TASK LIST:
1. In the passage about egg donation, what did the Fertility Specialist say the writer was after asking her questions?
2. Reproduce the passage about egg donation word for word, starting with "But for now, let’s" and going on through "for their infertility.".

I also now know that my other SIL (SIL2) went to her doctor to find out if she was able to donate, but due to a thyroid condition she cannot. SIL2 and I have a rocky past and I wonder how she would feel that they are going to use my egg. That her children will not be genetically related to the potential babies?

I like to think that when all is said and done all anyone wants out of this is to see SIL & BIL with a happy, healthy family and hopefully any ill feelings of not being told will be forgotten when a baby is born.

But for now, let’s just keep it between you and me.

Wednesday, 4 April 2012

Egg Donor IVF - the first appointment



On Monday I had my first IVF appointment, I was nervous and excited as I drove into the big smoke wondering what was going to greet me when I arrived. I thought about how my SIL and BIL must have felt when they first embarked on this journey so full of hope and excitement which would decrease with each subsequent appointment until they were eventually told that as a couple there was no more treatments for their infertility.

I never had to worry about any of this, quite the opposite actually. I remember sitting on the toilet age 17 clutching the pregnancy test in my hands tears rolling down my cheeks looking at the two lines staring forcefully at me and thinking “Oh my God”. I also vividly remember sitting in that abortion clinic for a ‘chat’ with the clinic nurse and feeling physically sick after hearing her graphic description of the procedure.

 I remember walking out those doors shit scared but with a new sense of purpose knowing that I was not under any circumstance going to return to that place and that despite the odds and hard road ahead I was in fact going to become a mother.  

I remember that feeling of combined pure joy and absolute terror as I clutched my baby boy for the first time thinking ‘I am totally responsible for this life a real human being, its existence, its growth, its emotional well being and its future all depend on my actions’. It was a surreal moment.

Now as my baby is fast approaching ‘double figures’ I drive into the big smoke praying desperately that I can help two people that are young, healthy and very much in love create the family they have worked so hard for. The countless pregnancy tests SIL has taken and the gutted feeling of sitting on the toilet, tears rolling down cheeks because for her there is only ever one line.

I arrived at the Fertility Specialists private rooms and was met by the smiling and equally nervous faces of my SIL and her husband. We made our way up a narrow flight of stairs and long corridor to the office. As we entered we were greeted by the receptionists smiling face and I filled out the usual forms while we waited for the Fertility Specialist (FS).

Finally the door to her office opened and the FS walked out and ushered me in, she is a tall lady with a friendly demeanour and I felt instantly comfortable. She asked me a bunch of questions about my cycle, past medical history, past pregnancies and my lifestyle. When she had finished she gave me a big smile and said I was the poster child for egg donation.

COLLECTED MATERIAL:
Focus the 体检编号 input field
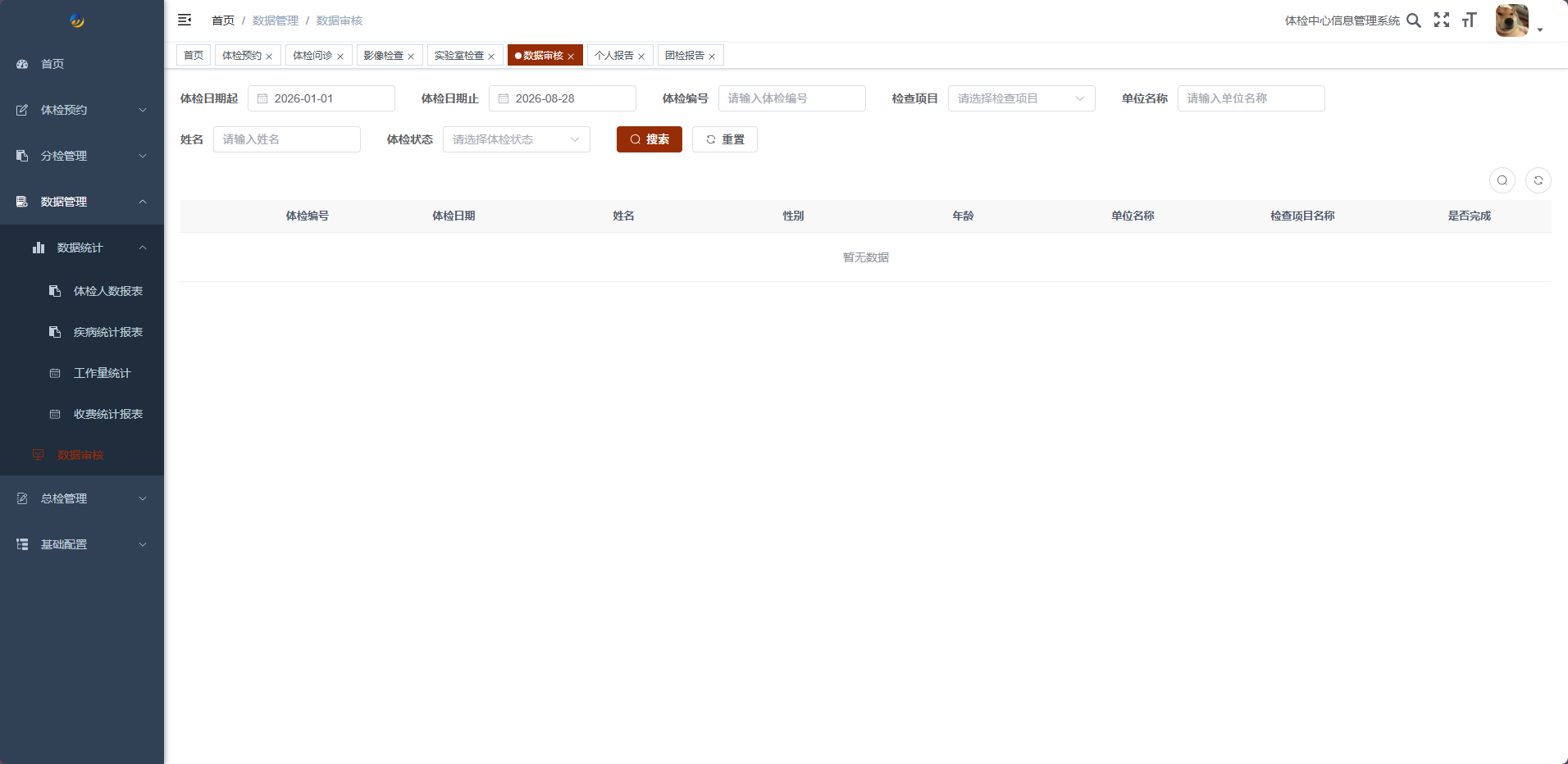This screenshot has height=764, width=1568. click(792, 98)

EXERCISE RESPONSES:
1. The poster child for egg donation.

2.
But for now, let’s just keep it between you and me.

Wednesday, 4 April 2012

Egg Donor IVF - the first appointment



On Monday I had my first IVF appointment, I was nervous and excited as I drove into the big smoke wondering what was going to greet me when I arrived. I thought about how my SIL and BIL must have felt when they first embarked on this journey so full of hope and excitement which would decrease with each subsequent appointment until they were eventually told that as a couple there was no more treatments for their infertility.